== THE TASK ==
All entries given below are to be returned word for word.

== DATA UNDER STUDY ==
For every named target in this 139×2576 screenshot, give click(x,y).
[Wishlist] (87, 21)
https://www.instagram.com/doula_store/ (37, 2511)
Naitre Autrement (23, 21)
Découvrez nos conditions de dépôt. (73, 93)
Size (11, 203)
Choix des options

== OUTPUT OF THE TASK ==
For every named target in this 139×2576 screenshot, give click(x,y).
[Wishlist] (87, 21)
https://www.instagram.com/doula_store/ (37, 2511)
Naitre Autrement (23, 21)
Découvrez nos conditions de dépôt. (73, 93)
Size (11, 203)
Choix des options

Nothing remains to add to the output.